WORK TO COMPLETE. Please lay out the data from the line with "Identify the location of cc-email-link-1: ginnie@klrllp.com." through the line with "site-title: Fox's bar is" as a Markdown table with the columns Row and Text, one numbered row per line, skipping blank lines. Leave the pictures out of the table.

LISTED ENTRIES.
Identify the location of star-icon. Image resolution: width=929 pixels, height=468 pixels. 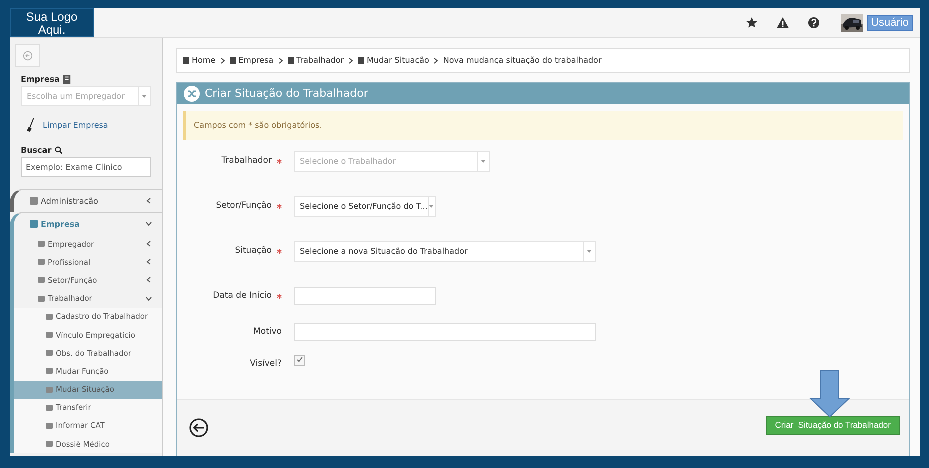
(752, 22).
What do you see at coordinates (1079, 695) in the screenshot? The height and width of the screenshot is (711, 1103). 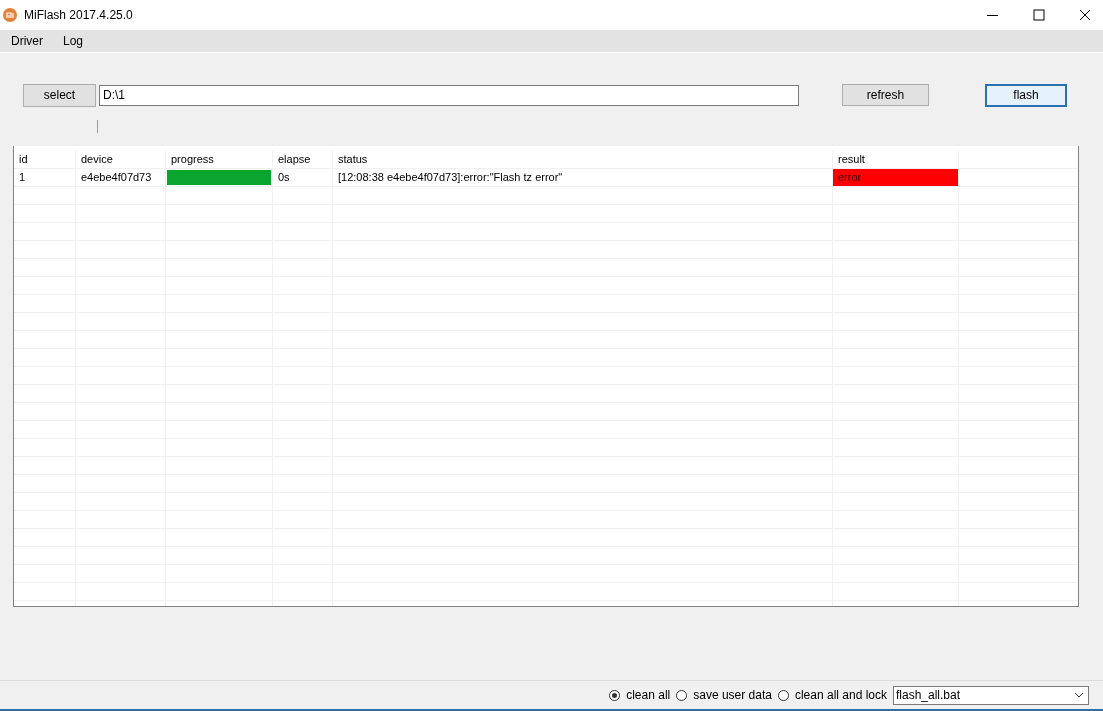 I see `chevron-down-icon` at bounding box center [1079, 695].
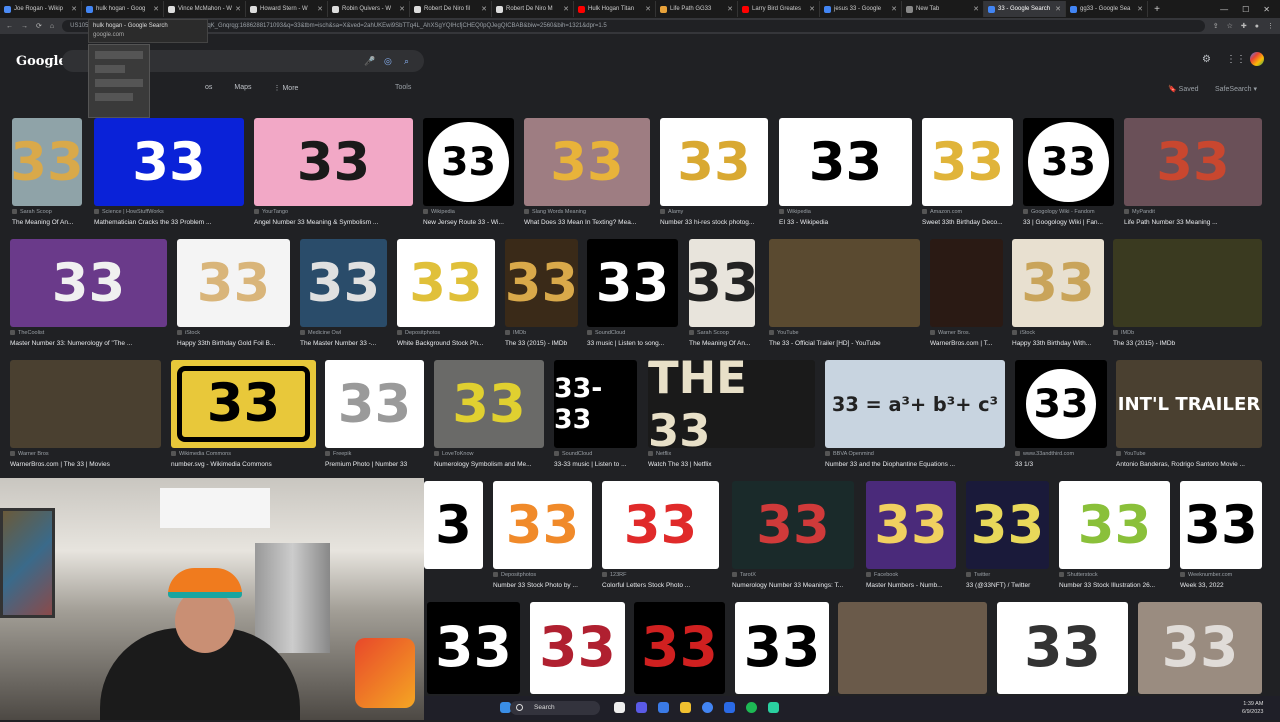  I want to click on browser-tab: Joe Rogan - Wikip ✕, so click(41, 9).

==

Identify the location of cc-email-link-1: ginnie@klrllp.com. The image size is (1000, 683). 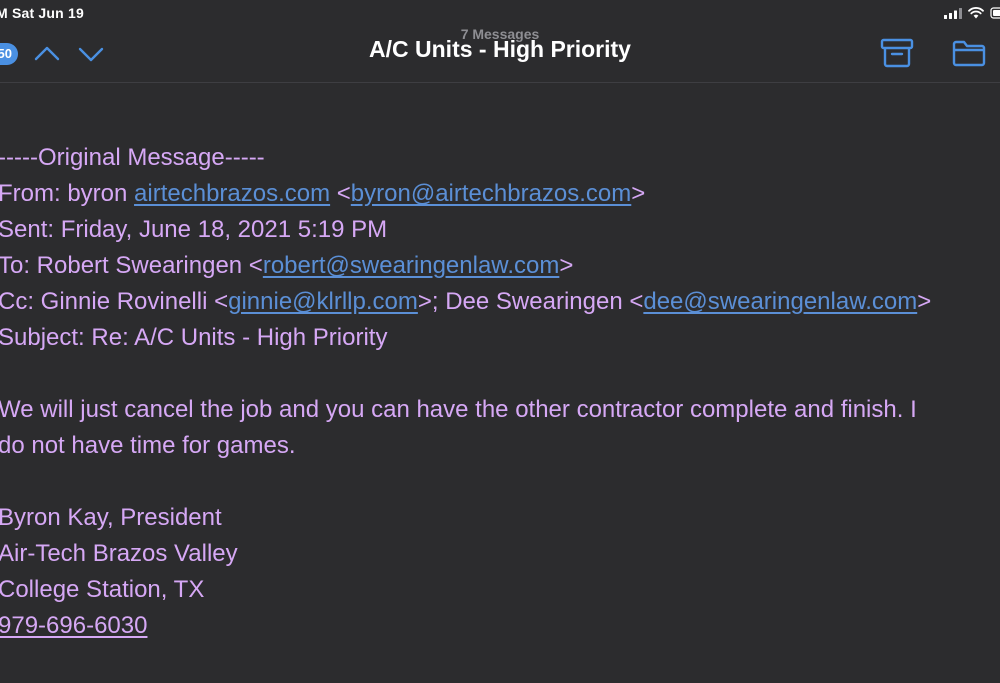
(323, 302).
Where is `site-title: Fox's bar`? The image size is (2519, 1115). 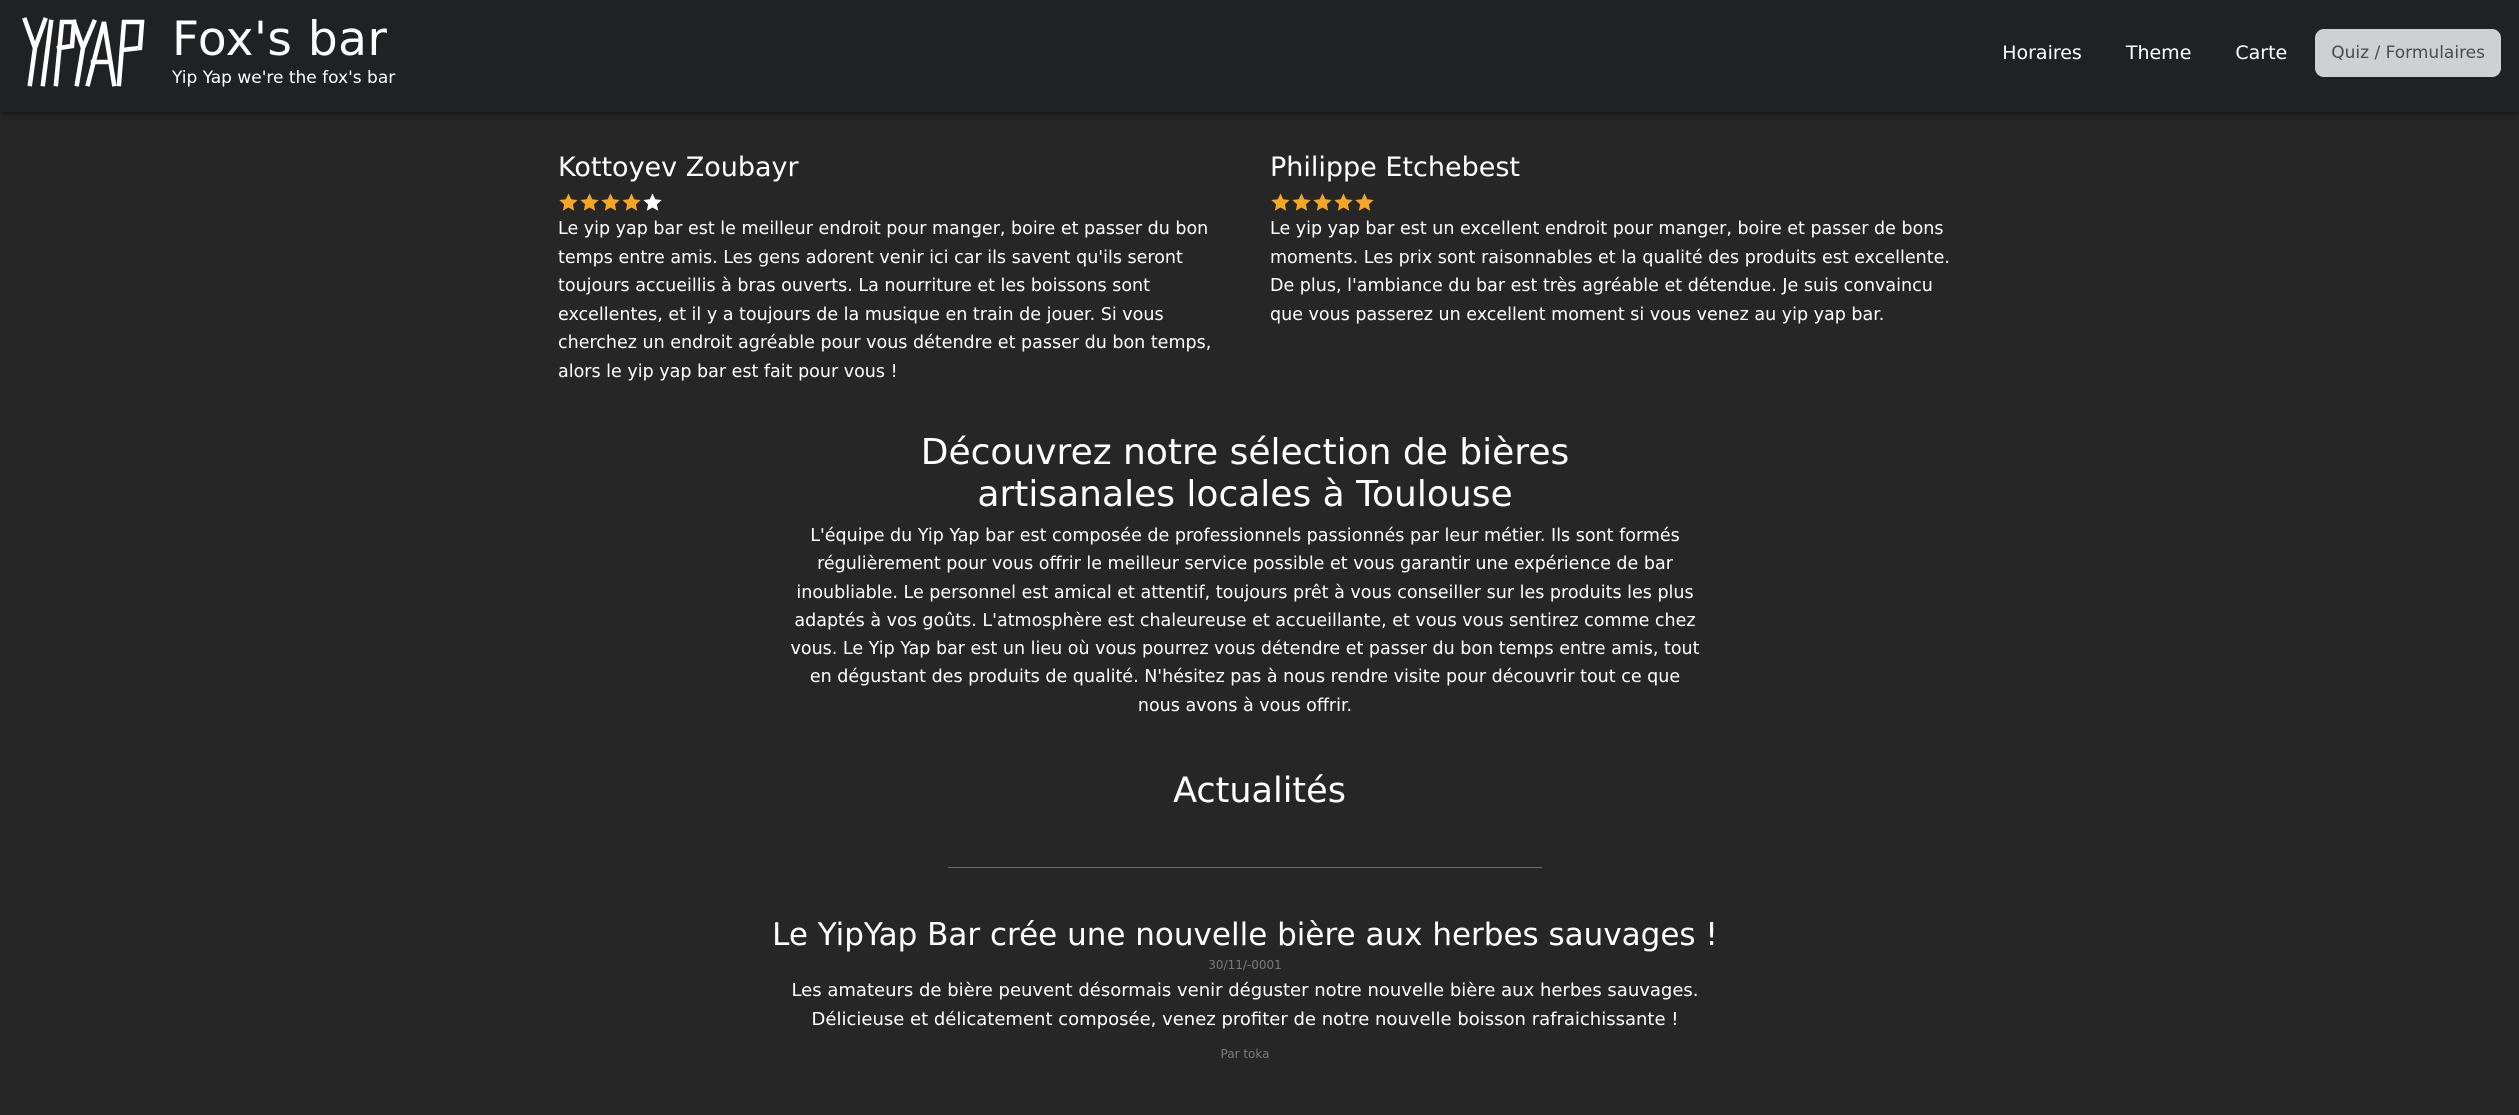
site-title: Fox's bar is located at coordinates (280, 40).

...

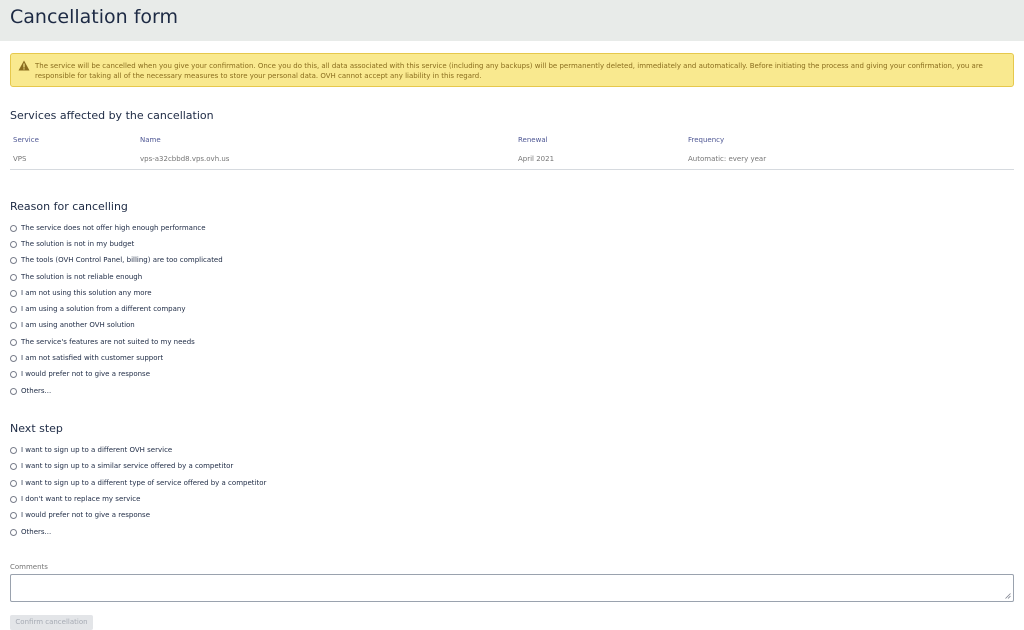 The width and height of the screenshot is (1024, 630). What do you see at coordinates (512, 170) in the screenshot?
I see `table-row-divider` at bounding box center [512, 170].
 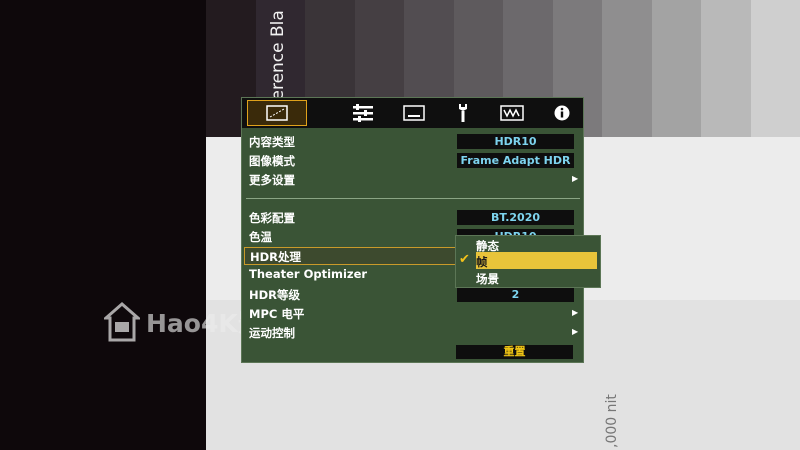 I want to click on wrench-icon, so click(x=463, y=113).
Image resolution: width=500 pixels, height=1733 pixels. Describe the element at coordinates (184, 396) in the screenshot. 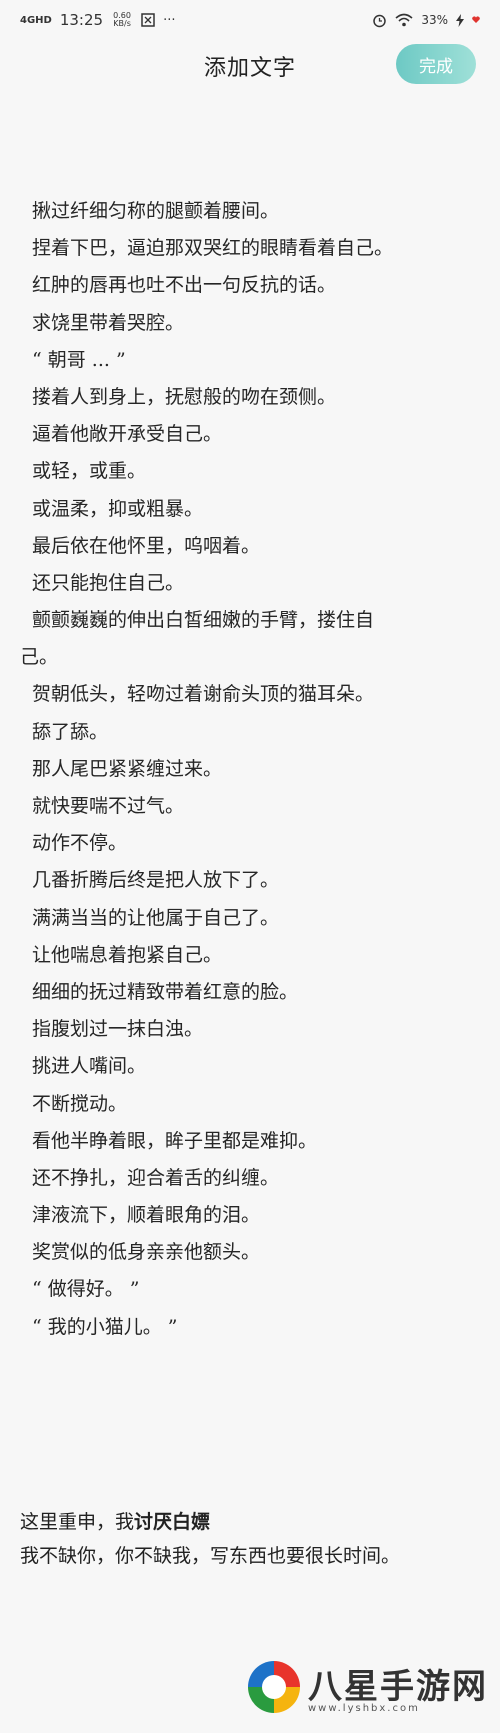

RESULT OF THIS EXERCISE.
| Row | Text |
|---|---|
| 1 | Identify the location of cc-email-link-1: ginnie@klrllp.com. The image size is (1000, 683).  |
| 2 | (323, 302). |
| 3 | Where is `site-title: Fox's bar`? The image size is (2519, 1115).  |
| 4 | site-title: Fox's bar is located at coordinates (280, 40). |